Full-on conspiracy theorists often distrust both government authority and experts, which doesn't seem to create a disconnect. No one wants an anti-vaccine Facebook page moderator doing their brain surgery but some are happy to abdicate the health of children to them despite similar lack of medical knowledge. 

To non-conspiracy theorists the logic looks like this, as National Geograohic writer tweaked in a tweet:



New Yorker illustrator Will McPhail was likewise on point with this cartoon about a passenger who says pilots are out of touch and he should fly the plane.


They may not be pathological. Conspiracy theorists, from Naomi Oreskes to Bill McKibben, can easily see the humor in this while rationalizing that is not them - they are instead critical thinkers, as a study of conspiracy theorists noted was the common way of framing their own beliefs.

Some conspiracy theories are real world events, of course. I have noted that on our commenting system, Disqus, every comment I make, no matter how innocuous, will get downvoted 16 times. - even when I comment a month later, or about something unrelated to science.
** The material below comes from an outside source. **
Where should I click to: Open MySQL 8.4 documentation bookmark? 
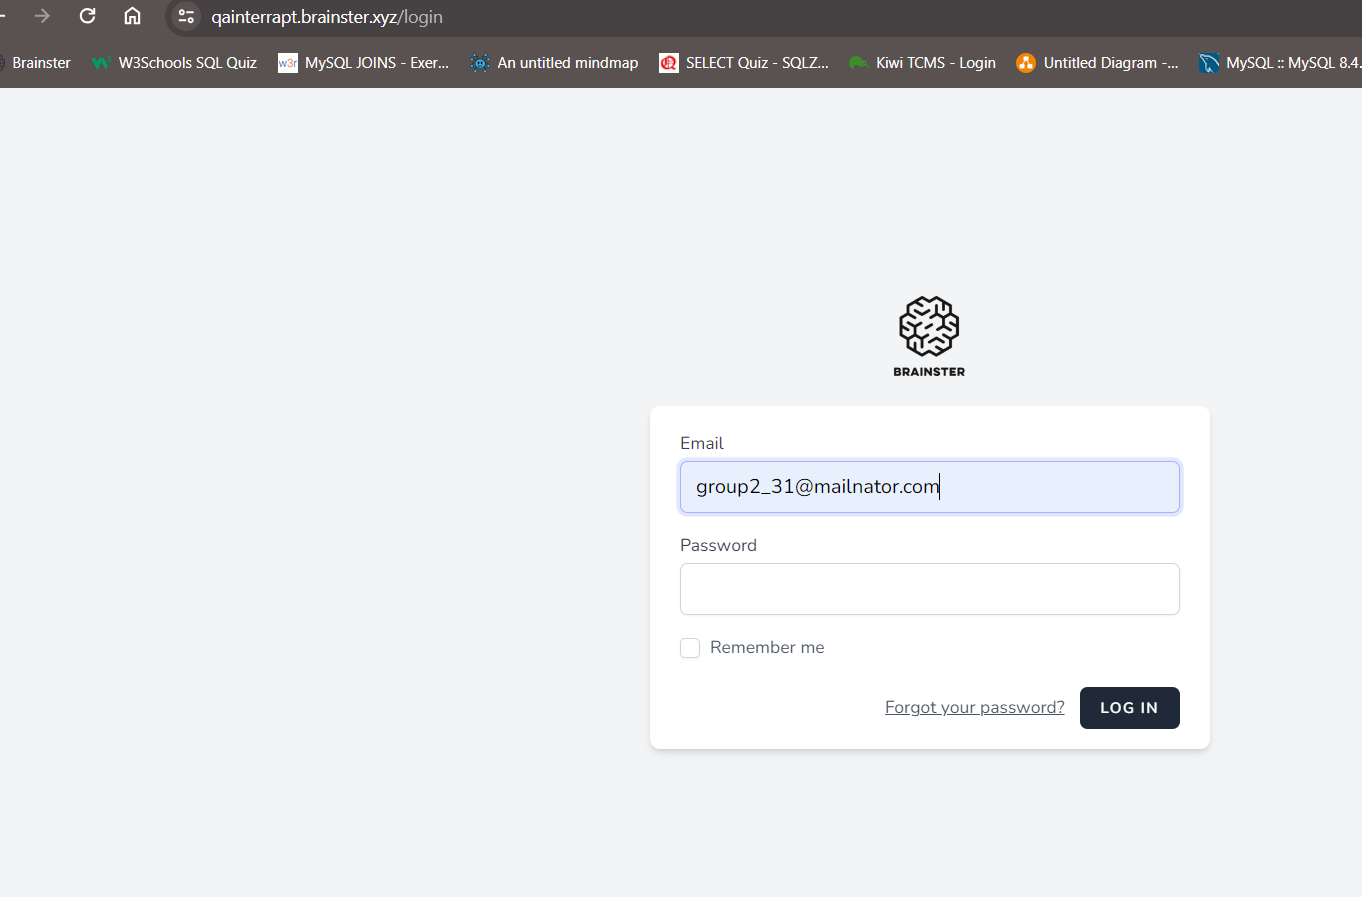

That is clearly a concerted effort by activists opposed to science to keep comments from appearing on other Disqus-comment sites. But because they are conspiracy theorists they miss the point; I am not like them, so I am not running around to organic food sites telling shoppers how dumb they are. They are doing exactly that on every site that contains science articles about agriculture. The surest sign of a conspiracy theorist(2) is that they believe the world is out to get their pet issue, so they engage in exactly the kind of behavior they believe others do.

It also makes them pretty easy to wind up. For our annual Ugly Christmas Sweater party, mine is already chosen:



Citation: Klein C, Clutton P, Dunn AG (2019) Pathways to conspiracy: The social and linguistic precursors of involvement in Reddit’s conspiracy theory forum. PLoS ONE 14(11): e0225098. DOI:10.1371/journal.pone.0225098

NOTES:

(1) Since the data were a conspiracy subreddit, it is entirely possible that they have even gamed the study, by creating multiple accounts that then got analyzed as if they were unique.

(2) They had done it to numerous scientists so their comments never showed up here. When I discovered what they were doing I went through the spam flags for the last few months and had to manually whitelist them. Their "reputation" was low like mine, because of a systematic effort to silence them.